Collected data entries:
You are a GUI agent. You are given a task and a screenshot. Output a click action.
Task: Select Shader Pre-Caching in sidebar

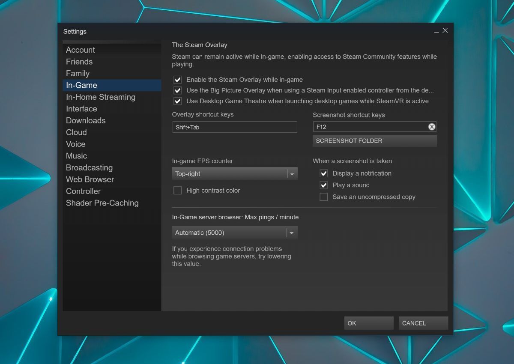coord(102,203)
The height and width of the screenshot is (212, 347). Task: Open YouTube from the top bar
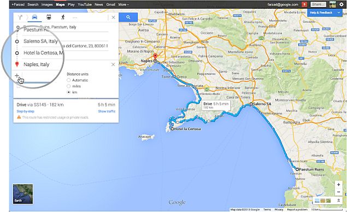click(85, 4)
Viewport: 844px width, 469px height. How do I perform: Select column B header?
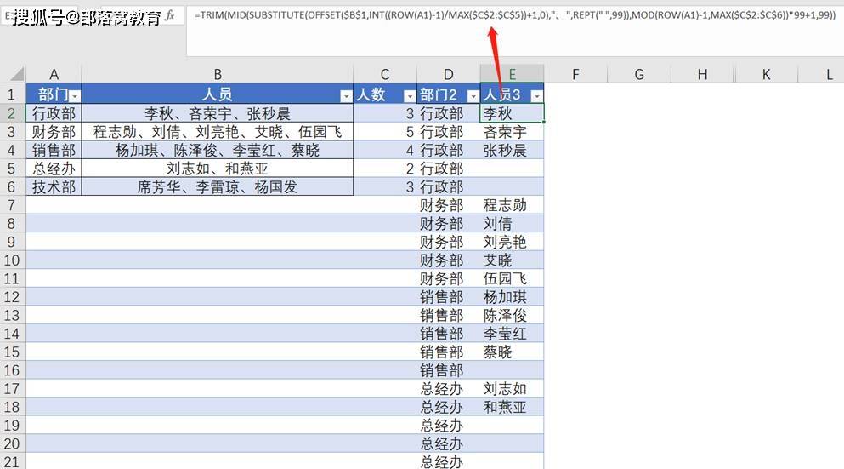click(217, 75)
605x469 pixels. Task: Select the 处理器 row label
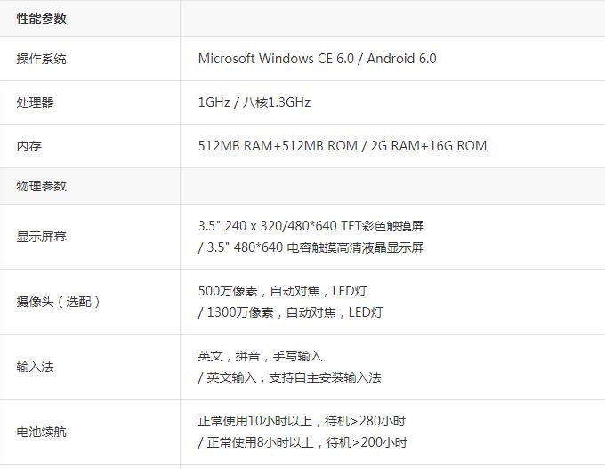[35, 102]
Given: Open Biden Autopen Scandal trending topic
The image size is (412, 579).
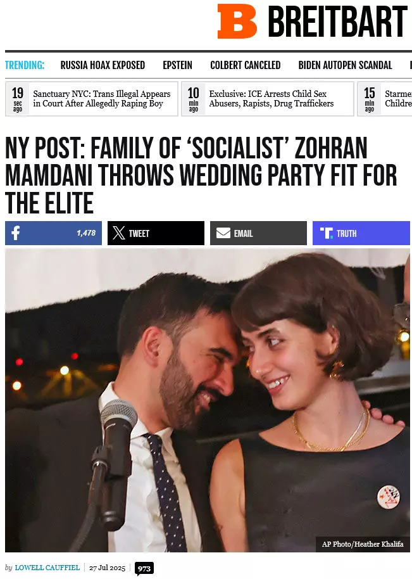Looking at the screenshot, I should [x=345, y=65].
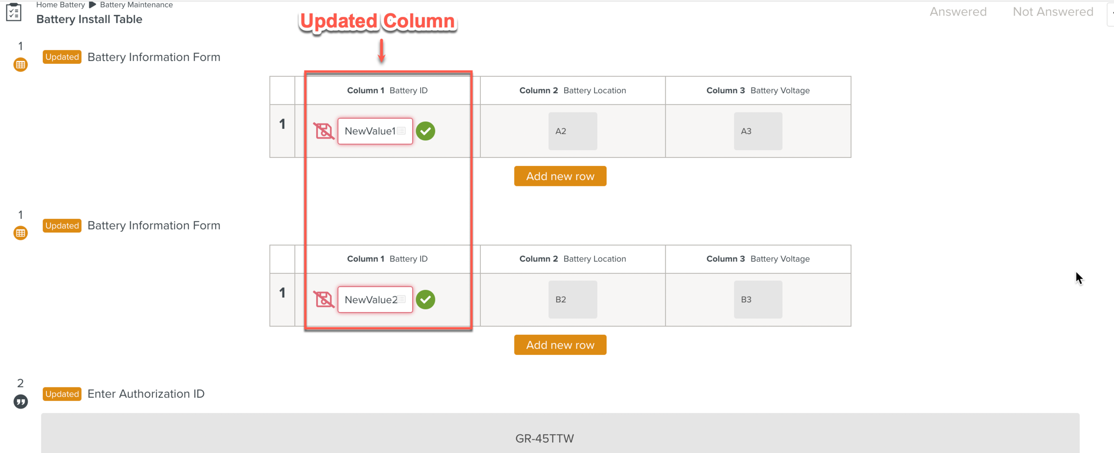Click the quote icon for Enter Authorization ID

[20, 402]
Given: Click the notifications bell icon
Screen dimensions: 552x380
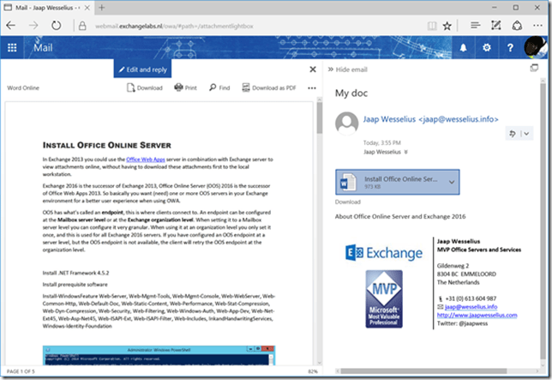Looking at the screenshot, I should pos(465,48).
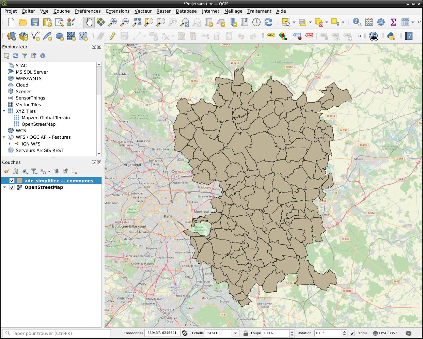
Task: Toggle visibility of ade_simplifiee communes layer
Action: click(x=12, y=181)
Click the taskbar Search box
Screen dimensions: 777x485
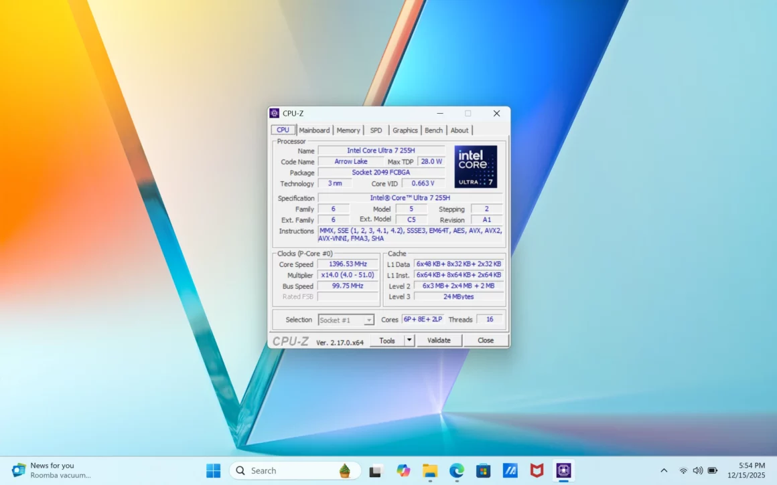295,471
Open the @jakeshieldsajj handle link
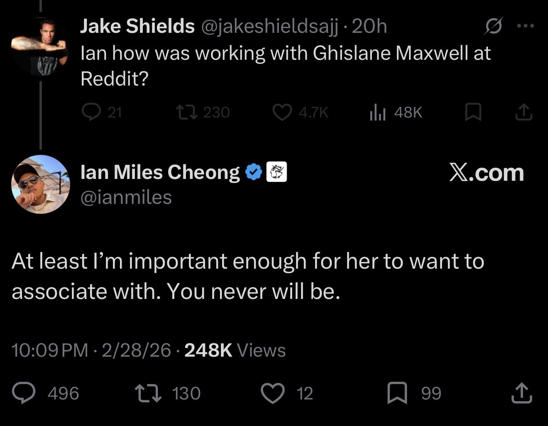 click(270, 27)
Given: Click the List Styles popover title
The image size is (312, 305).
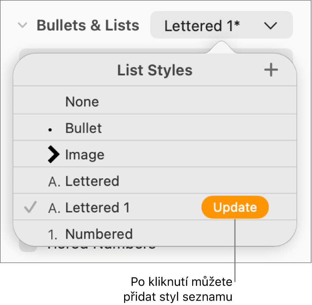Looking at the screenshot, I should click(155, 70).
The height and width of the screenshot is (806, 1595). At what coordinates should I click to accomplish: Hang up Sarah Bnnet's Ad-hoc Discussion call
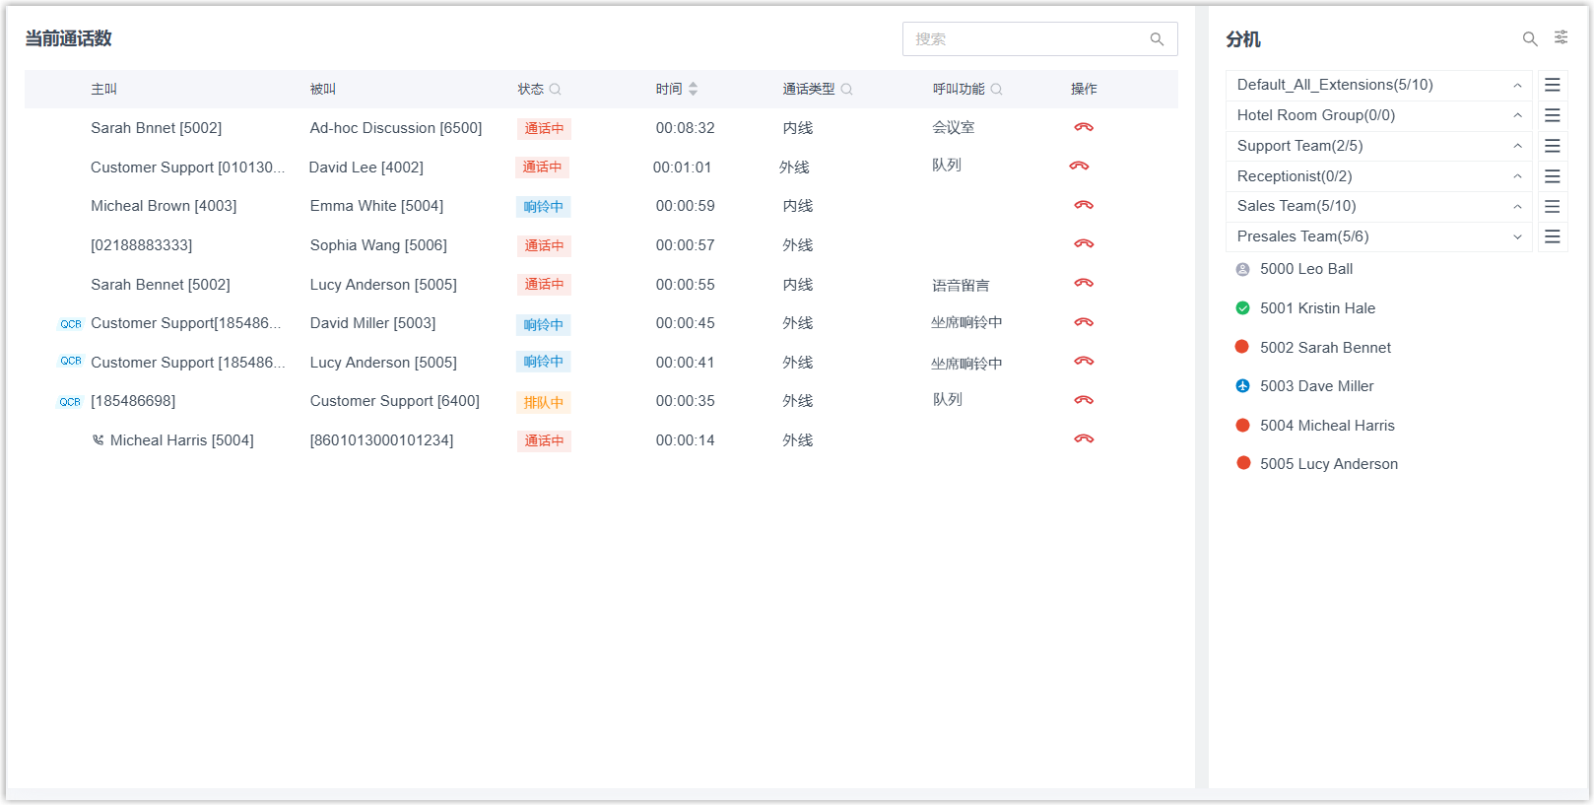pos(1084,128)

• YOUR INSTRUCTIONS: Every entry above needs to be printed again exactly, with its pictures left out.

• REPLY TO THE EXERCISE:
You are a GUI agent. You are given a task and a screenshot. Output a click action.
Task: Select Shader Pre-Caching in sidebar

coord(102,203)
The height and width of the screenshot is (212, 347). Task: Open YouTube from the top bar
click(85, 4)
Viewport: 844px width, 469px height. How do I perform: Select column B header?
click(217, 75)
605x469 pixels. Task: Select the 处理器 row label
[35, 102]
Given: Open Biden Autopen Scandal trending topic
The image size is (412, 579).
Looking at the screenshot, I should [x=345, y=65].
Click the quote icon for Enter Authorization ID

[20, 402]
Given: Click the notifications bell icon
Screen dimensions: 552x380
Looking at the screenshot, I should pos(465,48).
Task: Toggle visibility of ade_simplifiee communes layer
Action: click(x=12, y=181)
Click the taskbar Search box
Screen dimensions: 777x485
295,471
Open the @jakeshieldsajj handle link
 click(270, 27)
Given: Click the List Styles popover title
The image size is (312, 305).
Looking at the screenshot, I should click(155, 70).
The height and width of the screenshot is (806, 1595). At what coordinates should I click to accomplish: Hang up Sarah Bnnet's Ad-hoc Discussion call
pos(1084,128)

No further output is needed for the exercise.